Exploring Gender-Inclusive Machine Translation with Neo-GATE
Background and Motivation
Machine Translation (MT) systems have long been affected by gender bias, often defaulting to masculine forms or perpetuating gender stereotypes. This is especially challenging when translating from languages like English, which have limited gender markings, into languages with extensive gendered morphology, like Italian. This bias not only underrepresents women but also overlooks non-binary individuals entirely.
Given the rising need for more inclusive language technologies, there's growing interest in gender-inclusive solutions, particularly from grassroots efforts within the LGBTQ+ community. This paper explores the use of neomorphemes—innovative linguistic elements that break away from binary gender norms—as a potential solution for fairer machine translation.
The Neo-GATE Benchmark
A significant contribution of this research is the introduction of Neo-GATE, a dedicated benchmark for evaluating gender-inclusive English-to-Italian translation that utilizes neomorphemes. Neo-GATE is built on top of the GATE benchmark, which addresses gender bias in MT but does not account for non-binary or gender-neutral expressions.
Neo-GATE offers flexibility by treating neomorphemes as an open class, allowing for adaptability to various neologistic paradigms. This adaptability is crucial given the evolving nature of these linguistic elements. The benchmark includes tagged references that replace gendered morphemes and function words with placeholders, making it straightforward to test different neomorpheme paradigms.
Experimental Setup
The experiments involved four prominent LLMs to handle gender-inclusive translations:
- Mixtral
- Tower
- LLama 2
- GPT-4
These models were tested against two popular Italian neomorpheme paradigms—Asterisk (*
) and Schwa (ə/ɛ
). Various prompting strategies were used, including zero-shot and few-shot learning prompts, to gauge the models' ability to produce accurate and inclusive translations.
Key Findings
Zero-Shot Results
- GPT-4 and Mixtral performed relatively better in generating neomorphemes accurately, though GPT-4 was notably ahead.
- LLama 2 and Tower struggled significantly, with LLama 2 rarely generating neomorphemes and Tower opting for fluent, gendered outputs.
Few-Shot Learning
Few-shot prompts generally improved the models' performance. Here are some highlights:
- Coverage and Accuracy: The coverage of gender-specific words increased with more demonstrations. GPT and Mixtral showed substantial improvements.
- Coverage-Weighted Accuracy: GPT-4 scored the highest, achieving a notable improvement over its zero-shot performance.
- Mis-Generation: While GPT-4 and Tower showed fewer mis-generations, Mixtral exhibited higher rates of incorrect neomorpheme use, particularly with fewer demonstrations.

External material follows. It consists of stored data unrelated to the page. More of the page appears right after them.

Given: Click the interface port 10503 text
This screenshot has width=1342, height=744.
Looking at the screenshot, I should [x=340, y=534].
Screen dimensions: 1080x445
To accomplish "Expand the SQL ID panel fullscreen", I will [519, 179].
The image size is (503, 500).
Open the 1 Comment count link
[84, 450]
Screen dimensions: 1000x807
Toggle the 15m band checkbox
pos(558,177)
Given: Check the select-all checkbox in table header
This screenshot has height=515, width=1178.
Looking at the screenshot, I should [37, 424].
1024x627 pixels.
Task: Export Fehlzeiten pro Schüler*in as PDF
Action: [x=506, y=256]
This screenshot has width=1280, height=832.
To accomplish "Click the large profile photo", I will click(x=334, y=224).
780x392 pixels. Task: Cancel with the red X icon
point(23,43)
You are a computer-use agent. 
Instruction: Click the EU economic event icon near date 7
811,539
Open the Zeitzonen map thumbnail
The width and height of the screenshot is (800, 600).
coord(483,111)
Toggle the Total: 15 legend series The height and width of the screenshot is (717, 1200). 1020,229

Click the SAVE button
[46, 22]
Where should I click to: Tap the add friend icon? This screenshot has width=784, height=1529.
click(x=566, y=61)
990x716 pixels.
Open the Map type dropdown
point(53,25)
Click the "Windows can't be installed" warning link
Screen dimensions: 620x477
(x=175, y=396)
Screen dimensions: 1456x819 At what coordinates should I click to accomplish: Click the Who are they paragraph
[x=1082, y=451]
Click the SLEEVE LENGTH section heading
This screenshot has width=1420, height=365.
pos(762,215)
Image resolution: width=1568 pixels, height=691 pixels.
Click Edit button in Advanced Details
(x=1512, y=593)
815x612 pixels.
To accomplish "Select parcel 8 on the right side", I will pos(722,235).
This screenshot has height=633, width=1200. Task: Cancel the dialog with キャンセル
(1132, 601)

Implications and Future Directions
This research underscores the potential of LLMs in adapting to tasks requiring gender-inclusive language, even though challenges remain. The positive results from GPT-4 and Mixtral suggest that with the right calibration, there's room for improvement.
Practically, this work pushes the boundary in gender-inclusive MT and lays the groundwork for more robust and nuanced translation systems that can cater to evolving linguistic needs. The Neo-GATE benchmark itself is a step forward, providing a resource for future research to build on.
Theoretically, exploring how LLMs handle neomorphemes provides insights into the adaptability and limitations of these models in processing innovative linguistic constructs. This could spur further advancements in training LLMs with diverse and inclusive datasets.
Conclusion
The move towards gender-inclusive MT is not just a technological upgrade but a societal necessity, as it ensures fair representation of all gender identities. This paper highlights the first significant efforts in this direction, providing both a conceptual framework and empirical evidence of what's achievable with current LLMs. Future work can build on these findings, refining models and expanding resources like Neo-GATE to cover more languages and neologistic paradigms.